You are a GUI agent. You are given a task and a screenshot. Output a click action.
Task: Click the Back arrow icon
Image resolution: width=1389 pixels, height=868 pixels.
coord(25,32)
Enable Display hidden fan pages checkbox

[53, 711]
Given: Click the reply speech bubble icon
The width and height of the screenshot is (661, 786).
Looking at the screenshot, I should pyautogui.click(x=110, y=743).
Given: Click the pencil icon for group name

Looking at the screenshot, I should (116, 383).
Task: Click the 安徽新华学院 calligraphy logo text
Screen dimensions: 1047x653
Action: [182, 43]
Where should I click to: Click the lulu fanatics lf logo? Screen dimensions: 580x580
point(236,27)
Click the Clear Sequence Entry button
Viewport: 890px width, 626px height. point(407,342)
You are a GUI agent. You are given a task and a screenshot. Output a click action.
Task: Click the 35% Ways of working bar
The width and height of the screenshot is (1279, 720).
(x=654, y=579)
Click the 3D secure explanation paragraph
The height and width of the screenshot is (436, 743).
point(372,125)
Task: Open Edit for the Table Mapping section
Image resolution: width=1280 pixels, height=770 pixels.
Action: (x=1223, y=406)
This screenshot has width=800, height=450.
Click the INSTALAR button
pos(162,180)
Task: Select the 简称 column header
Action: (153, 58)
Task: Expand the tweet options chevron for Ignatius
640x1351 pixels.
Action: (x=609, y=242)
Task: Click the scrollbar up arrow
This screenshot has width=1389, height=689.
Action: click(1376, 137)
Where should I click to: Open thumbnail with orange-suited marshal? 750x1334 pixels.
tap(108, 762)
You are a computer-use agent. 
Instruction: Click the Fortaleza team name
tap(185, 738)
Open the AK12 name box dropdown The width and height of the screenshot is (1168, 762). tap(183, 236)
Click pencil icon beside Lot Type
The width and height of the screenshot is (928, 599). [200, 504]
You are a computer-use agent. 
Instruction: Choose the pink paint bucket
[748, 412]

^^^^^^^^

* **WORK ITEM**:
Print all of the records, leaving each one exactly as it appears above.

* **TASK OUTPUT**:
You are a GUI agent. You are given a task and a screenshot. Output a click action.
Task: Click the Back arrow icon
Image resolution: width=1389 pixels, height=868 pixels.
coord(25,32)
Enable Display hidden fan pages checkbox

[53, 711]
Given: Click the reply speech bubble icon
The width and height of the screenshot is (661, 786).
Looking at the screenshot, I should pyautogui.click(x=110, y=743).
Given: Click the pencil icon for group name

Looking at the screenshot, I should (116, 383).
Task: Click the 安徽新华学院 calligraphy logo text
Screen dimensions: 1047x653
Action: [182, 43]
Where should I click to: Click the lulu fanatics lf logo? Screen dimensions: 580x580
point(236,27)
Click the Clear Sequence Entry button
Viewport: 890px width, 626px height. point(407,342)
You are a GUI agent. You are given a task and a screenshot. Output a click action.
Task: Click the 35% Ways of working bar
The width and height of the screenshot is (1279, 720).
(x=654, y=579)
Click the 3D secure explanation paragraph
The height and width of the screenshot is (436, 743).
point(372,125)
Task: Open Edit for the Table Mapping section
Image resolution: width=1280 pixels, height=770 pixels.
Action: (x=1223, y=406)
This screenshot has width=800, height=450.
Click the INSTALAR button
pos(162,180)
Task: Select the 简称 column header
Action: (153, 58)
Task: Expand the tweet options chevron for Ignatius
640x1351 pixels.
Action: (x=609, y=242)
Task: Click the scrollbar up arrow
This screenshot has width=1389, height=689.
Action: click(1376, 137)
Where should I click to: Open thumbnail with orange-suited marshal? 750x1334 pixels.
tap(108, 762)
You are a computer-use agent. 
Instruction: Click the Fortaleza team name
tap(185, 738)
Open the AK12 name box dropdown The width and height of the screenshot is (1168, 762). tap(183, 236)
Click pencil icon beside Lot Type
The width and height of the screenshot is (928, 599). [200, 504]
You are a computer-use agent. 
Instruction: Choose the pink paint bucket
[748, 412]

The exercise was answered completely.